## TASK TO CARRY OUT
The reply should contain every entry below exactly as written, with no images.

Stored data
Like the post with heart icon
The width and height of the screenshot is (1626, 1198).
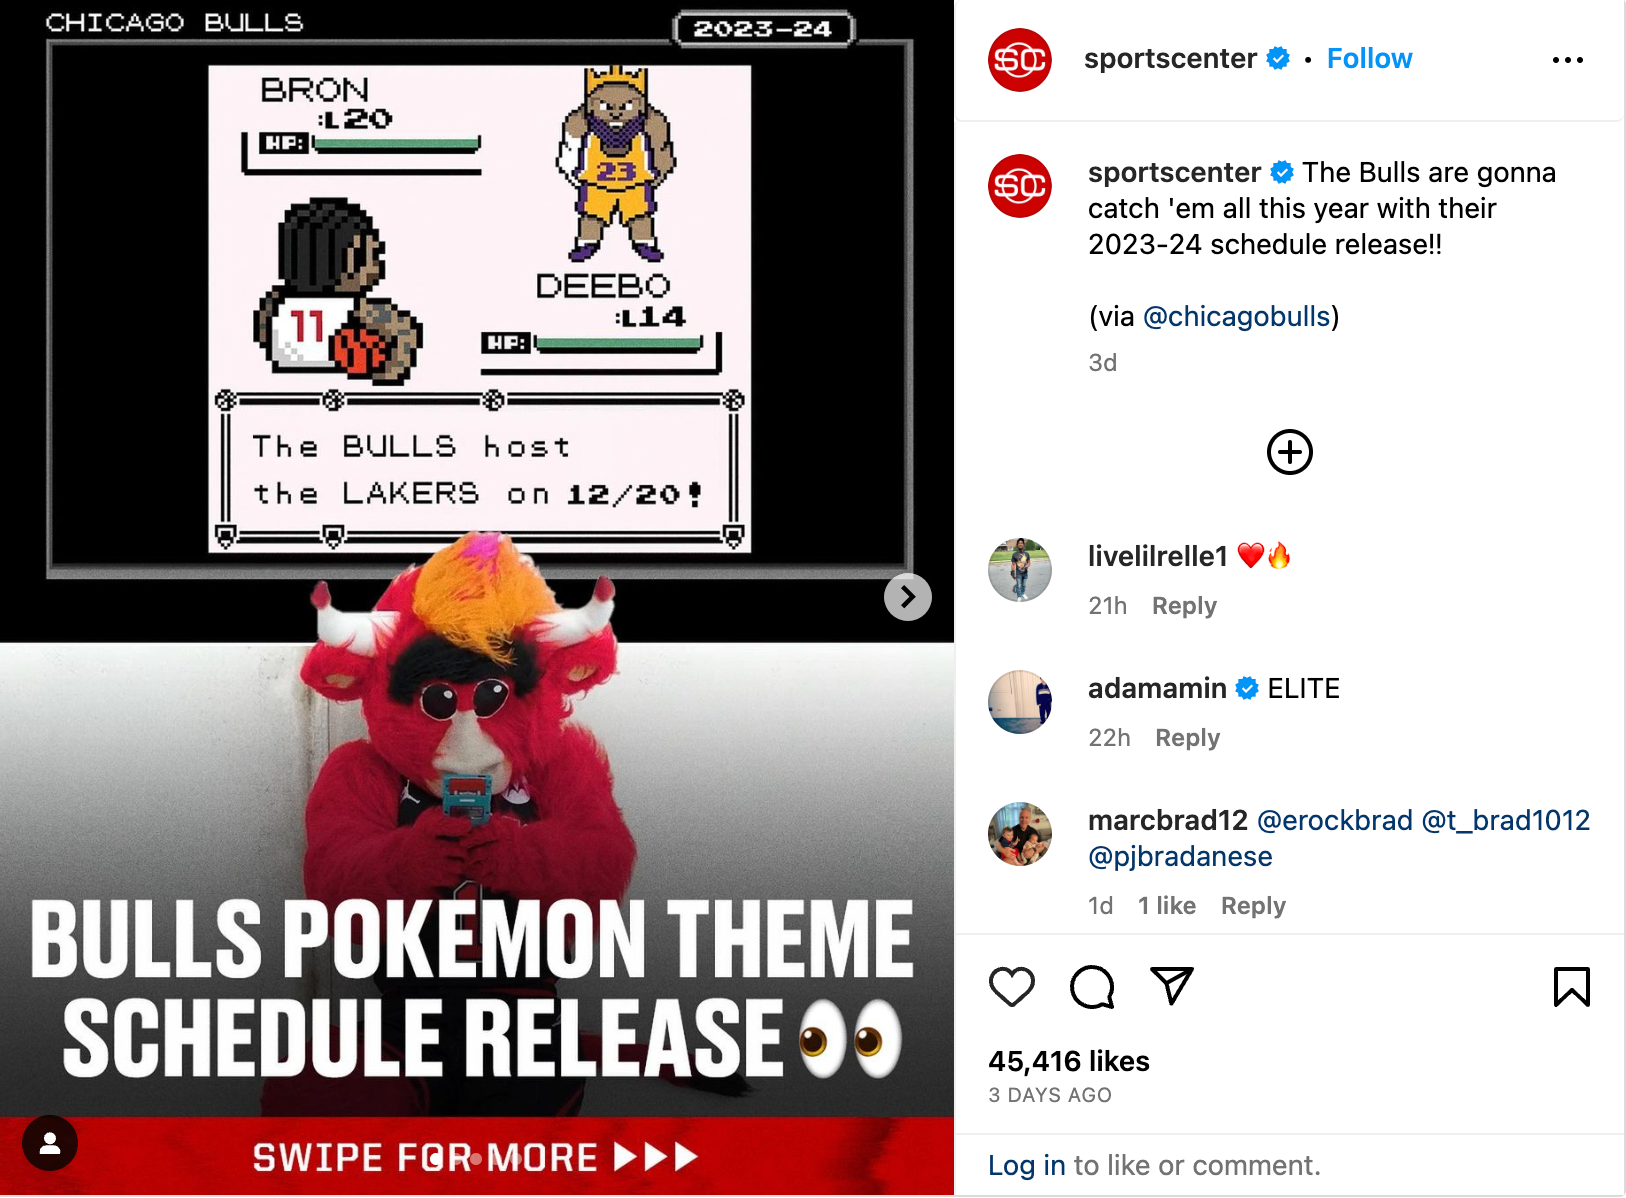click(1011, 987)
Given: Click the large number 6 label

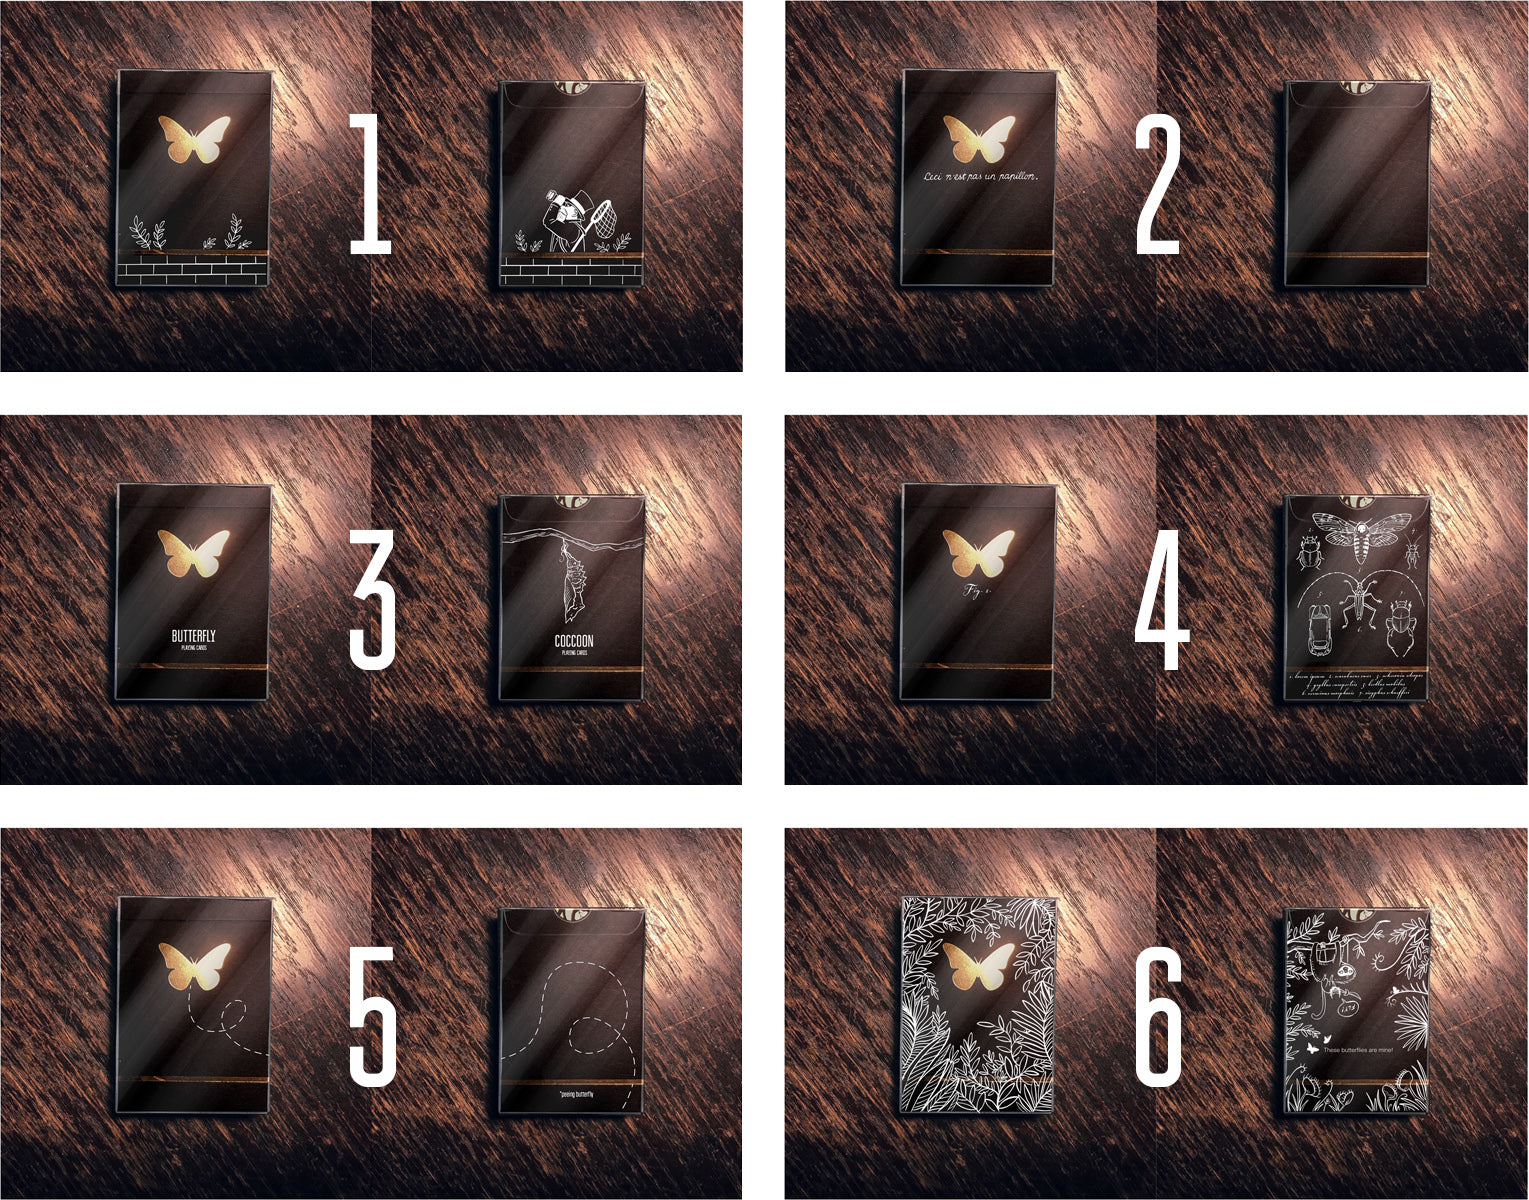Looking at the screenshot, I should (x=1160, y=1016).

## THE ANSWER
Like the post with heart icon
The width and height of the screenshot is (1626, 1198).
click(1011, 987)
Given: Click the large number 6 label

Looking at the screenshot, I should (x=1160, y=1016).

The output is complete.